The survey also found that only 25.5 percent of the rank and file viewed the Suga government's response to the pandemic as poor, while 71.8 percent said the COVID situation was handled very well or well to a certain degree.
Regarding policy priorities, 26.8 percent said the next prime minister should focus on steps to counter COVID-19, 24.2 percent said economic measures and 19.4 percent said foreign and security policies, according to the survey.
While Kono's camp welcomes the latest poll results, it wants to expand backing among the rank and file and LDP supporters, first by gaining 50 percent support and eventually expanding to 60 percent to ensure victory in the first round.

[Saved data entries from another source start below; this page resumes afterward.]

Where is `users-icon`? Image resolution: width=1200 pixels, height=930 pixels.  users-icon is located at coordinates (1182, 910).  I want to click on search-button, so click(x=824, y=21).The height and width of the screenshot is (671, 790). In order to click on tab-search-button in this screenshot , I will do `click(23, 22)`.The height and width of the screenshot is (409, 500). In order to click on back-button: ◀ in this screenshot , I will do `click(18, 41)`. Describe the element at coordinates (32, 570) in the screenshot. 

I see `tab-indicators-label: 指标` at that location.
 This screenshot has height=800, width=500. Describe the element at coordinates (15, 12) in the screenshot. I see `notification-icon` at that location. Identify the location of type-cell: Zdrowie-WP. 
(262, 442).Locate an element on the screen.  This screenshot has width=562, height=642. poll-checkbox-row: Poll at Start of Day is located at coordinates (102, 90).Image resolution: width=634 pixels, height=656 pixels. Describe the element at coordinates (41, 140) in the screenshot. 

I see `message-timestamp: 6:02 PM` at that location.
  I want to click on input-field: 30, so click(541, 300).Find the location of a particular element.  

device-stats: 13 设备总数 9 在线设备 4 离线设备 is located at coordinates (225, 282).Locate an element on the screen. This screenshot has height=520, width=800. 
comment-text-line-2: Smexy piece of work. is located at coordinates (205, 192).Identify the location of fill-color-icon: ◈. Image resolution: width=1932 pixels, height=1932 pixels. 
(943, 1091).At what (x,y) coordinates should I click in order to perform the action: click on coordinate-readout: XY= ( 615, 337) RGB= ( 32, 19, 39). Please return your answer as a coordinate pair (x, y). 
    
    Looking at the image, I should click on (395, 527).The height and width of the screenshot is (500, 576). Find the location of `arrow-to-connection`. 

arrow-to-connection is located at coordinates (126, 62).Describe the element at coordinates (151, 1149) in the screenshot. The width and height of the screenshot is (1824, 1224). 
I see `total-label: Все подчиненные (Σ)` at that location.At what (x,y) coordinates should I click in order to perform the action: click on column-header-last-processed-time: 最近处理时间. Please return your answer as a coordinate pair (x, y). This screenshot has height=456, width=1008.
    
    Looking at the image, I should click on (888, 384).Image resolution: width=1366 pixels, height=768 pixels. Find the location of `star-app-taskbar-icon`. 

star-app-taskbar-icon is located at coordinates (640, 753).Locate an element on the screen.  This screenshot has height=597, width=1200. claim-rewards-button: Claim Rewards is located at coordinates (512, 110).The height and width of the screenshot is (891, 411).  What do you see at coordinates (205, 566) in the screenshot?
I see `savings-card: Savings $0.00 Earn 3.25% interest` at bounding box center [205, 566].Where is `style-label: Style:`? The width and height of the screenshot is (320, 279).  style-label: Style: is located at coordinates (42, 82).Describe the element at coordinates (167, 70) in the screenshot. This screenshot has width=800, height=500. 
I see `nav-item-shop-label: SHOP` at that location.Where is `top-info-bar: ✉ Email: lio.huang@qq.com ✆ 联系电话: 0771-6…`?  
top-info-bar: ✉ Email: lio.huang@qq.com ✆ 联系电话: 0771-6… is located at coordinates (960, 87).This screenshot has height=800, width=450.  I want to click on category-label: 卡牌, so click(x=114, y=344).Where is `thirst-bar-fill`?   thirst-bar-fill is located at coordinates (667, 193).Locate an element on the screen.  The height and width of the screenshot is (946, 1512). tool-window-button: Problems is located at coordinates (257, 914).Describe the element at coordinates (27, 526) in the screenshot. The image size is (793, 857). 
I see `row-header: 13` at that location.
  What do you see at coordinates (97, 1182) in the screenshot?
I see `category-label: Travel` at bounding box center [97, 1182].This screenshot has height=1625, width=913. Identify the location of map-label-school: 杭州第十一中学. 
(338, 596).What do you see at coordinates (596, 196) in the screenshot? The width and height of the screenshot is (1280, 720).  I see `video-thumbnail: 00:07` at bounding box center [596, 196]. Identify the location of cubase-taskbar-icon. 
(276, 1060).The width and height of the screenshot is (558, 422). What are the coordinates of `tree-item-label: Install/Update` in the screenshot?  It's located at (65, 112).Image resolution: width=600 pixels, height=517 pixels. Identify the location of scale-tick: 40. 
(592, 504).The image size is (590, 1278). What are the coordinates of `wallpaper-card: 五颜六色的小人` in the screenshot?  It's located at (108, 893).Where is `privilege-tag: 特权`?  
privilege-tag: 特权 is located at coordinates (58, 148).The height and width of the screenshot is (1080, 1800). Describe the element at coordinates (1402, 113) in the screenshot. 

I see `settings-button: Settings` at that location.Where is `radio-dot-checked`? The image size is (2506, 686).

The camp of Kishida described the current situation based on the findings as "tough," while that of Takaichi said Kono's lead in the poll is "within expectations." The camp of Noda, who entered the race just a day before campaigning began, expressed hope to get more support in the coming days.
The social media savvy Kono, who is known for his reform-minded views, is pushing forward COVID-19 vaccinations and has said he wants to bring "drastic" changes to the country's pension system.
Kishida, meanwhile, has said he plans to draw up an economic package worth "tens of trillions of yen" to help people and businesses hit hard by the pandemic.
Takaichi, known as a staunch conservative with outspoken views on national security, has vowed to continue former Prime Minister Shinzo Abe's signature "Abenomics" program, whereas Noda seeks to promote diversity in society welcoming to women, sexual minorities, the elderly and the disabled.